■ Supplied entries:
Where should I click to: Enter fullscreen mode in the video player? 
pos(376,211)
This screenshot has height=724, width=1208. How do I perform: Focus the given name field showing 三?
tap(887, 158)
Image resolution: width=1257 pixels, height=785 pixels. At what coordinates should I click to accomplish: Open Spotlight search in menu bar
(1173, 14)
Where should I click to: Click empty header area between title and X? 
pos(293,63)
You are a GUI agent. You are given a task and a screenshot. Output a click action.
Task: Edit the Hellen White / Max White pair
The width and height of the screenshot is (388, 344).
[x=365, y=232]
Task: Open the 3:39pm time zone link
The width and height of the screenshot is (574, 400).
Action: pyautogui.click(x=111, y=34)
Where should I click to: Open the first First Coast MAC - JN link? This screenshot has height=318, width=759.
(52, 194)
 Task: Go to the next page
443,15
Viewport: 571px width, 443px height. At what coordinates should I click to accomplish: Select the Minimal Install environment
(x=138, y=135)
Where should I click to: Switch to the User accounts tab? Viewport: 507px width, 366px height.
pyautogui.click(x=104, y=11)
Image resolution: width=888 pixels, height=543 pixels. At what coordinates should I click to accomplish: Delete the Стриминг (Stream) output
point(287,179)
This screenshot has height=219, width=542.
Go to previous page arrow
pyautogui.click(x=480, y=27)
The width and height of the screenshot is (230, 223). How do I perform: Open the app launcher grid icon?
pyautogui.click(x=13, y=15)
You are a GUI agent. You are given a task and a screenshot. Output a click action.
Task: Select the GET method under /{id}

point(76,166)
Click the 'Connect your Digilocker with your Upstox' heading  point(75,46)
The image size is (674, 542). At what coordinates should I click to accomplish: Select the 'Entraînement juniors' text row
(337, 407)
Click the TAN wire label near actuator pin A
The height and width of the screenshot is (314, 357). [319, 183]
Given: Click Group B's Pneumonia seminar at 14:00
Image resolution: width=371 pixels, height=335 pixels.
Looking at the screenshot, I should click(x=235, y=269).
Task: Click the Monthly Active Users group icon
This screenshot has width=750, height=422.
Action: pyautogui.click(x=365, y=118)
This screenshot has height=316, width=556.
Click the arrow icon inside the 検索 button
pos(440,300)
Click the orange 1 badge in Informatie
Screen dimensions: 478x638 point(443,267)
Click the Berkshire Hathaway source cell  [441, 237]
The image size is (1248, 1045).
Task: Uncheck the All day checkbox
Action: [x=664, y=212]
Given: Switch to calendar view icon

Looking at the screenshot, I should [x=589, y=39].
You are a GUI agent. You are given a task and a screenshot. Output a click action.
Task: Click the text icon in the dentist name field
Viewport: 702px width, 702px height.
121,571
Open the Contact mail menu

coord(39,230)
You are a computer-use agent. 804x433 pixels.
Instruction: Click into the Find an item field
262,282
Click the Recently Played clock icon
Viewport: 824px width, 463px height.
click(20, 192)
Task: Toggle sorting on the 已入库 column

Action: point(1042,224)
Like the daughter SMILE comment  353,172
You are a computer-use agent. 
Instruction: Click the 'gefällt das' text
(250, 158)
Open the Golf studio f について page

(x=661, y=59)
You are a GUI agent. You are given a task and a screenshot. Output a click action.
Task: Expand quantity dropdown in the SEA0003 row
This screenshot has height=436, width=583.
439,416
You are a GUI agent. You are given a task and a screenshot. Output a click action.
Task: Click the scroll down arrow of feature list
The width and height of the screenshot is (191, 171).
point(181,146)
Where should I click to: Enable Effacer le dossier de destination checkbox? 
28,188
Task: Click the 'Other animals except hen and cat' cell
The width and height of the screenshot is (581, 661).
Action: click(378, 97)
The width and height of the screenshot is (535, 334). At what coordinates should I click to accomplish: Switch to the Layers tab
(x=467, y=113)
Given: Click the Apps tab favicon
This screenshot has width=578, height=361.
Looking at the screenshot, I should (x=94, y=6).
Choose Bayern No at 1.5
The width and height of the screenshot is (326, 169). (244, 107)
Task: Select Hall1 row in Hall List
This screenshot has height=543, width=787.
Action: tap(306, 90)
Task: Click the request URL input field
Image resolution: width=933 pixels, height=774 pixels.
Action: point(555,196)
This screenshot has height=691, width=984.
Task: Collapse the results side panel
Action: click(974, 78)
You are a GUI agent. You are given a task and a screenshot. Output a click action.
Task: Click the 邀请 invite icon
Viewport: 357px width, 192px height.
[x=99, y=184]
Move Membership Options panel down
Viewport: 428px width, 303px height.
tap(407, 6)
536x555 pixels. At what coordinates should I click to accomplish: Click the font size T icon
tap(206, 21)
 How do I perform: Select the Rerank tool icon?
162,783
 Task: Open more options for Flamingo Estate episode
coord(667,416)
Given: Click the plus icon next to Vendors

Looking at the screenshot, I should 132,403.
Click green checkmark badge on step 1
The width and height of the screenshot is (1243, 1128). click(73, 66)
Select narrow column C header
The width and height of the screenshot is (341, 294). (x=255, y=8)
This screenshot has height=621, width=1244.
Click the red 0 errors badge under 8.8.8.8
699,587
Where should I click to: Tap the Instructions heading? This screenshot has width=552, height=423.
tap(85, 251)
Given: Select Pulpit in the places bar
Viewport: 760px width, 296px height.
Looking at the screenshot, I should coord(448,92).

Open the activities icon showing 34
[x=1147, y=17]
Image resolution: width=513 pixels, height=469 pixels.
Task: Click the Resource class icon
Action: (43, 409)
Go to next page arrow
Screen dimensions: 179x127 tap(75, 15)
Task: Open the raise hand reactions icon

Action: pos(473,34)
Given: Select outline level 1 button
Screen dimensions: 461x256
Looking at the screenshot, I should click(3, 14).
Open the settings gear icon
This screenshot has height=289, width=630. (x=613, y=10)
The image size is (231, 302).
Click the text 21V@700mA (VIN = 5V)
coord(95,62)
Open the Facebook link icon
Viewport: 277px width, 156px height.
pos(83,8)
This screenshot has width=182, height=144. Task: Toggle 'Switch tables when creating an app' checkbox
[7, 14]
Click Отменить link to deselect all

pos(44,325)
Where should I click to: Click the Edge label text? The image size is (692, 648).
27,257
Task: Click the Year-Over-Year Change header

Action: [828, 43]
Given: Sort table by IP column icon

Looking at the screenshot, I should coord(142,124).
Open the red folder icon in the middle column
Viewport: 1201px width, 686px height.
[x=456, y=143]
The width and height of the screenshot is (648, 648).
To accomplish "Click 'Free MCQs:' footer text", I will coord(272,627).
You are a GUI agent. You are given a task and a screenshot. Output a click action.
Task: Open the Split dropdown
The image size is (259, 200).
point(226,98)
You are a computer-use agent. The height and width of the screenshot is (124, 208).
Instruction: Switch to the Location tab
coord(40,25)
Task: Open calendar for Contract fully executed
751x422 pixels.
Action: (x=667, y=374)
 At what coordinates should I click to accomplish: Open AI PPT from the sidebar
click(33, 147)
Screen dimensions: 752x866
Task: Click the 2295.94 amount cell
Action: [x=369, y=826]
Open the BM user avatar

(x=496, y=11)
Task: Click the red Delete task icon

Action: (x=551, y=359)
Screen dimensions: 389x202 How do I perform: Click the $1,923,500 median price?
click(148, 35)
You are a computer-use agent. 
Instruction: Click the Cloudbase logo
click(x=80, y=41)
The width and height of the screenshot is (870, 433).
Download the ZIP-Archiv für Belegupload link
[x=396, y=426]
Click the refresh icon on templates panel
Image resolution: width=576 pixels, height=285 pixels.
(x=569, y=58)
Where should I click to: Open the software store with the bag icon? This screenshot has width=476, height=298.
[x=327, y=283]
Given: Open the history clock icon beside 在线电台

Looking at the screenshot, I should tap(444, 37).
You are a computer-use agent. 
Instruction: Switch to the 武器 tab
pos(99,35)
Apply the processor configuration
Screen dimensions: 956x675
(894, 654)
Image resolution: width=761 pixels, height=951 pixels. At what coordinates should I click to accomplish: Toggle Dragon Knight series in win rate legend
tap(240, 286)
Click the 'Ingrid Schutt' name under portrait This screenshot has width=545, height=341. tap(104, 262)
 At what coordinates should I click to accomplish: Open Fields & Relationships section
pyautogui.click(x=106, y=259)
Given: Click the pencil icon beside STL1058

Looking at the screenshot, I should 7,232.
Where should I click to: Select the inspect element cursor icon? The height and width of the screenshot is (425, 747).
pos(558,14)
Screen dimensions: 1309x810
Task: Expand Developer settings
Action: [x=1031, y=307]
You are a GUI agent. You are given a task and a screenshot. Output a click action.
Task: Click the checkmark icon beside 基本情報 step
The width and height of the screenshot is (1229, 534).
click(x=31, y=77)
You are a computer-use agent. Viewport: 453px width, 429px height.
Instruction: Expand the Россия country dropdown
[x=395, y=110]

■ What is being asked:
Going back to the entries above, set down exactly the lines that begin at the one with "Open the BM user avatar" and end at the one with "You are a computer-use agent. Viewport: 453px", both included, and nothing else.

■ Answer below:
Open the BM user avatar

(x=496, y=11)
Task: Click the red Delete task icon

Action: (x=551, y=359)
Screen dimensions: 389x202 How do I perform: Click the $1,923,500 median price?
click(148, 35)
You are a computer-use agent. 
Instruction: Click the Cloudbase logo
click(x=80, y=41)
The width and height of the screenshot is (870, 433).
Download the ZIP-Archiv für Belegupload link
[x=396, y=426]
Click the refresh icon on templates panel
Image resolution: width=576 pixels, height=285 pixels.
(x=569, y=58)
Where should I click to: Open the software store with the bag icon? This screenshot has width=476, height=298.
[x=327, y=283]
Given: Open the history clock icon beside 在线电台

Looking at the screenshot, I should tap(444, 37).
You are a computer-use agent. 
Instruction: Switch to the 武器 tab
pos(99,35)
Apply the processor configuration
Screen dimensions: 956x675
(894, 654)
Image resolution: width=761 pixels, height=951 pixels. At what coordinates should I click to accomplish: Toggle Dragon Knight series in win rate legend
tap(240, 286)
Click the 'Ingrid Schutt' name under portrait This screenshot has width=545, height=341. tap(104, 262)
 At what coordinates should I click to accomplish: Open Fields & Relationships section
pyautogui.click(x=106, y=259)
Given: Click the pencil icon beside STL1058

Looking at the screenshot, I should 7,232.
Where should I click to: Select the inspect element cursor icon? The height and width of the screenshot is (425, 747).
pos(558,14)
Screen dimensions: 1309x810
Task: Expand Developer settings
Action: [x=1031, y=307]
You are a GUI agent. You are given a task and a screenshot. Output a click action.
Task: Click the checkmark icon beside 基本情報 step
The width and height of the screenshot is (1229, 534).
click(x=31, y=77)
You are a computer-use agent. Viewport: 453px width, 429px height.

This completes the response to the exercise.